**YOUR OBJECTIVE**
From the entries below, return only the lines starting at the one that contains "You are a GUI" and ending at the one that contains "The height and", exactly as they stand.

**DATA FOR THE TASK**
━━━━━━━━━━

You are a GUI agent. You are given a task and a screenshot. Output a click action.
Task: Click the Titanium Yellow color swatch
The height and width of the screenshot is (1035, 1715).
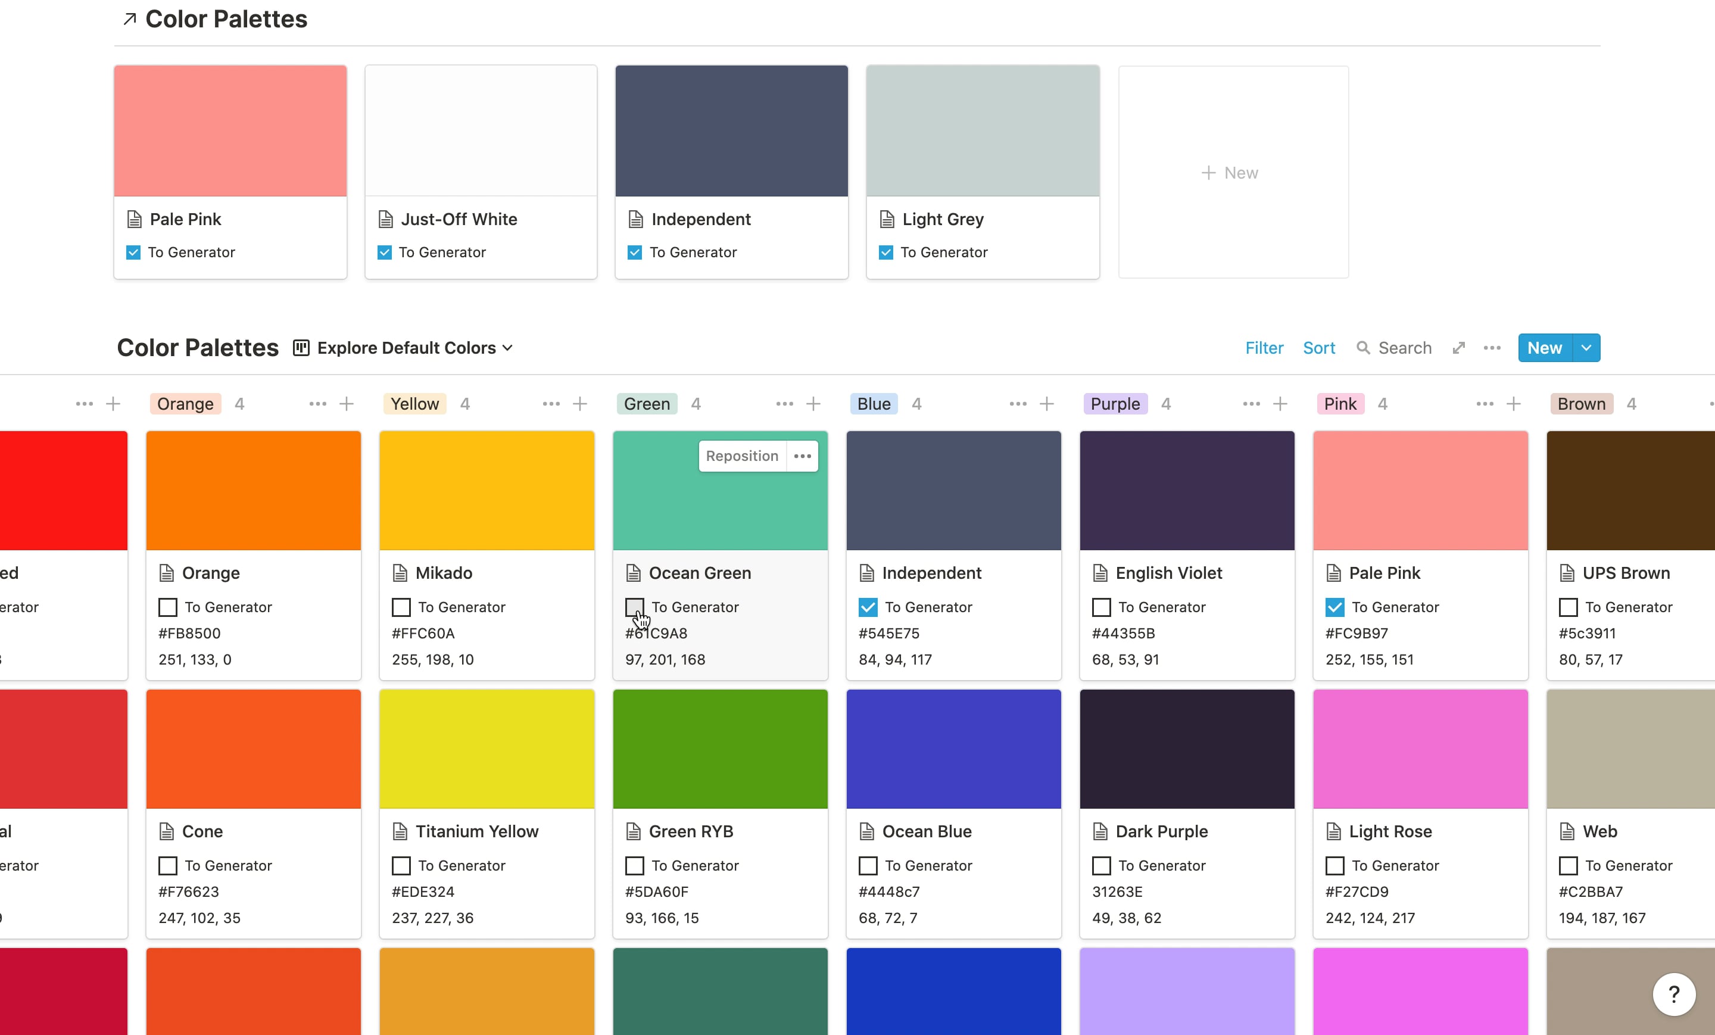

━━━━━━━━━━

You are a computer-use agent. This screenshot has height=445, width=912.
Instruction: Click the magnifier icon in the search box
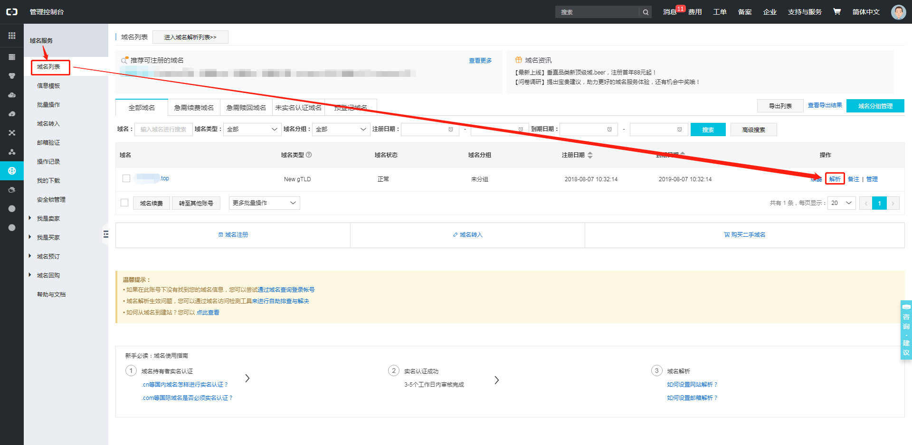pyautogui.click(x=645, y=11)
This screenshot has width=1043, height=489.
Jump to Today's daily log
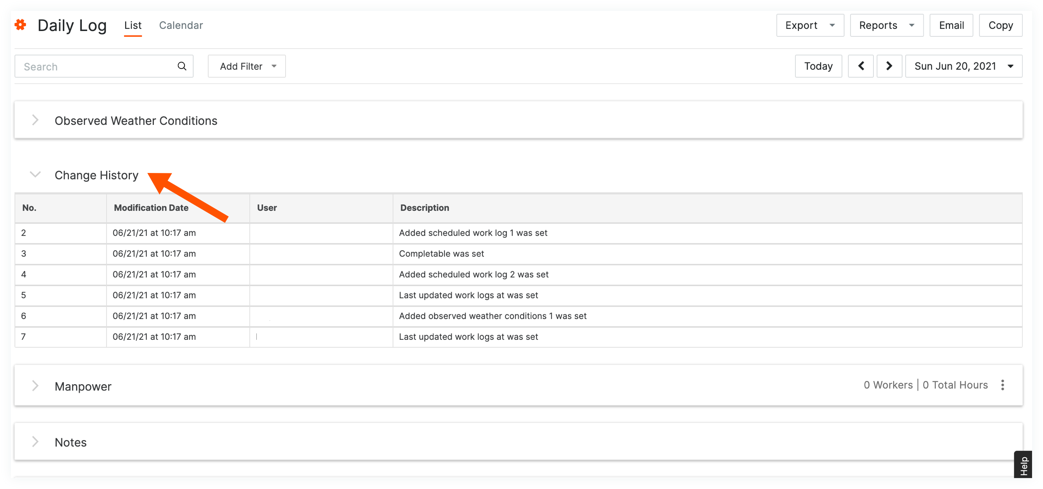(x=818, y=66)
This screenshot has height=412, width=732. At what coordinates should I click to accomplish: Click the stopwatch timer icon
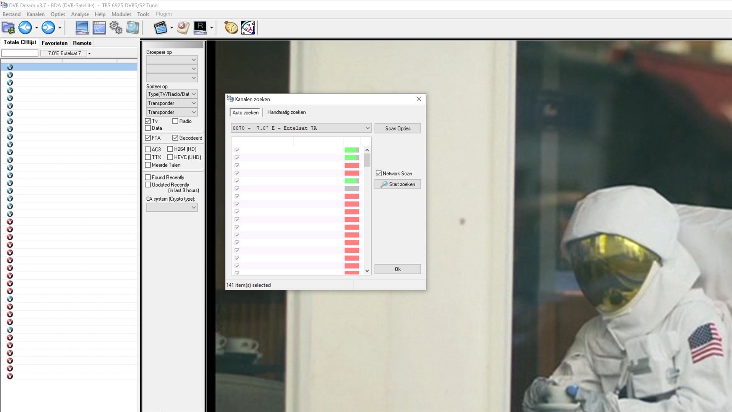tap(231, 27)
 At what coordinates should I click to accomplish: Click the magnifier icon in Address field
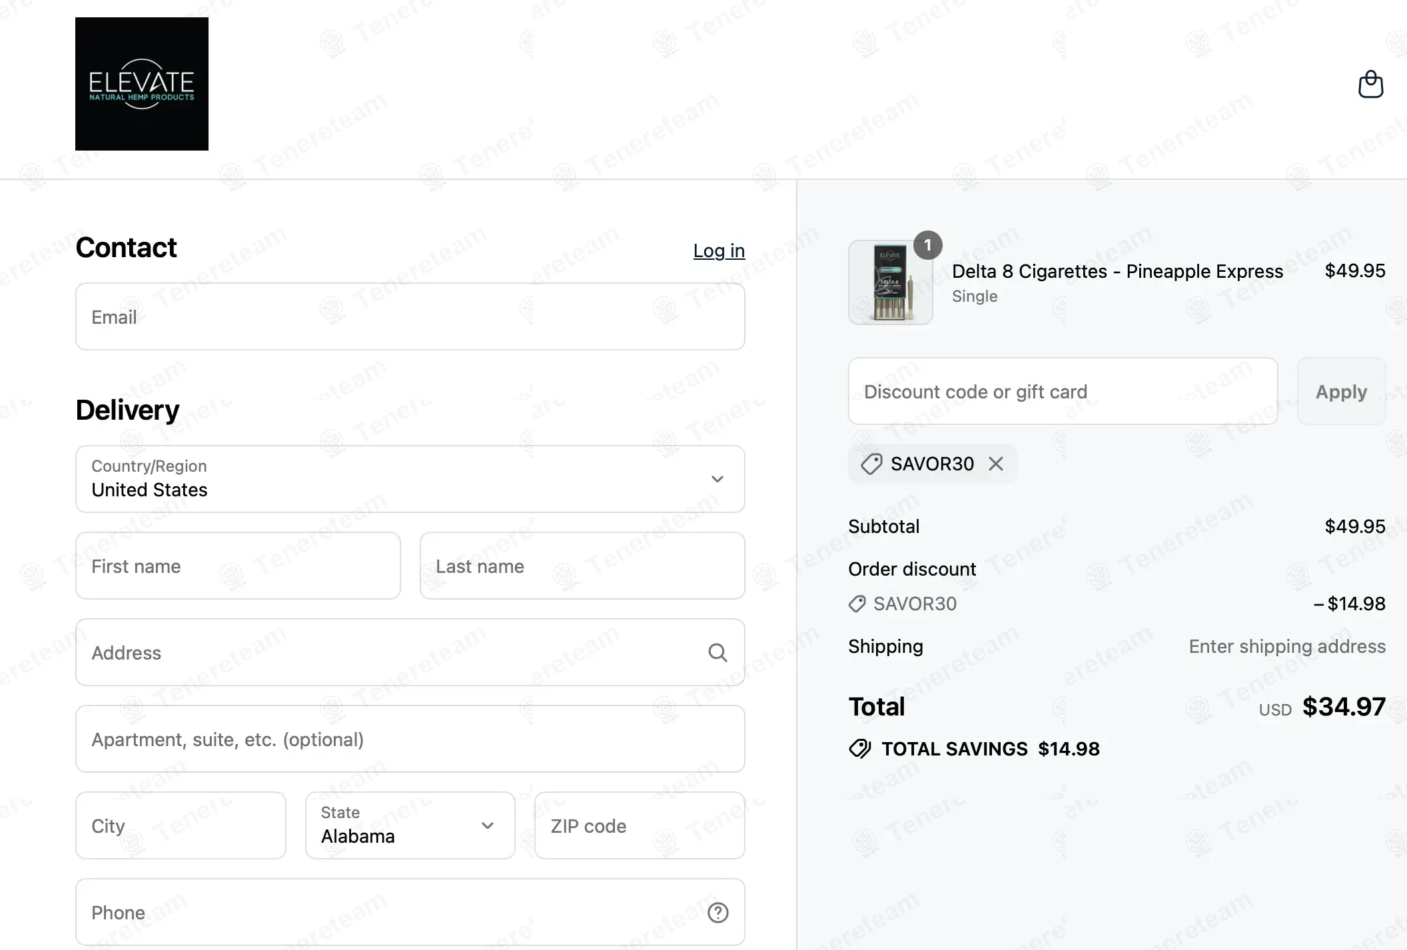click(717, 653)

━━━━━━━━━━

**TASK SOLUTION**
You are a GUI agent. You are given a task and a screenshot. Output a click action.
Task: Click the Titanium Yellow color swatch
The height and width of the screenshot is (1035, 1715).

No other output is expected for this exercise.